Zurückbehaltungsrecht

Zurückbehaltungsrecht

Neben dem Recht, die Miete zu mindern, hat ein Mieter bei Mängeln auch noch ein Zurückbehaltungsrecht. Allerdings muss der Mieter seinen Vermieter über Mängel informieren.

Neben dem Recht, die Miete zu mindern, hat ein Mieter bei Mängeln auch noch ein Zurückbehaltungsrecht. Allerdings muss der Mieter seinen Vermieter über Mängel informieren.

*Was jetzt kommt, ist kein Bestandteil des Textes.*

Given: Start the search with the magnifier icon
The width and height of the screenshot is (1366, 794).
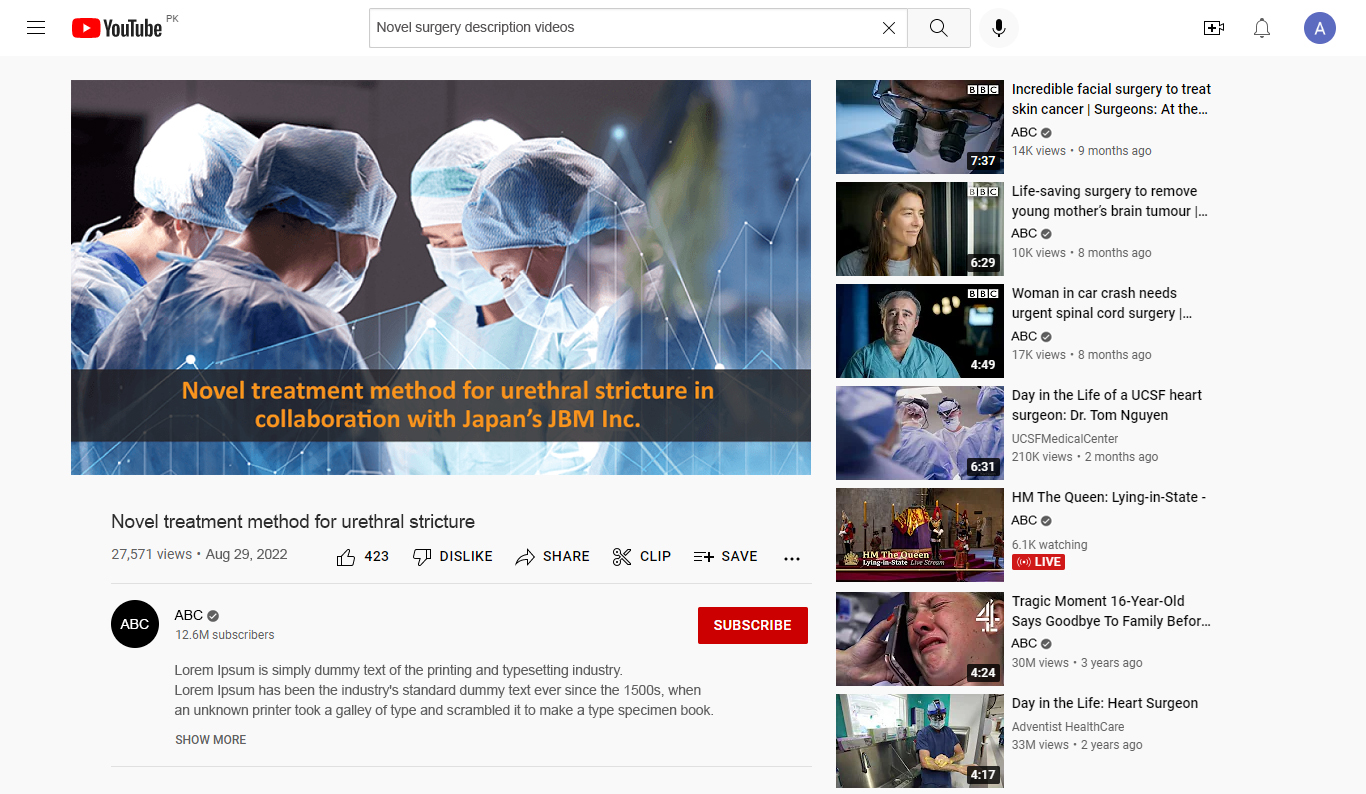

Ein Mieter kann die Miete wegen Wohnungsmängeln mindern. Außerdem kann ihm ein Zurückbehaltungsrecht zustehen. Der Unterschied: Die Mietminderung führt zu einer Verringerung der monatlichen Mietzahlungen, die solange besteht, bis der Mangel behoben ist. Nach Beseitigung des Mangels entfällt der Minderungsanspruch. Beim Zurückbehaltungsrecht muss der Mieter nach Beseitigung des Mangels den gesamten zurückbehaltenen Betrag an den Vermieter zahlen. Eine Mietminderung ist somit ein Ausgleich für die mangelhafte Nutzungsmöglichkeit der Wohnung, während das Zurückbehaltungsrecht ein Druckmittel ist, um den Vermieter zu einer zügigen Mängelbeseitigung zu veranlassen.

Allerdings darf der Mieter nicht ohne Ankündigung Mieten zurückbehalten – das kann nach hinten losgehen, wie ein Urteil des Bundesgerichtshofs (BGH) zeigt (Az.: VIII ZR 330/09): Nach Auffassung der Richter ist eine vorherige Mangelanzeige unbedingt nötig. Denn der Sinn und Zweck des Zurückbehaltungsrechts ist es, Druck auf den Vermieter auszuüben, um diesen zu einer baldigen Mangelbeseitigung zu veranlassen. Dies ist nicht möglich, wenn der Vermieter den Mangel nicht kennt. In solchen Fällen kann der Vermieter sogar das Mietverhältnis wegen Mietrückständen kündigen und auf Räumung klagen.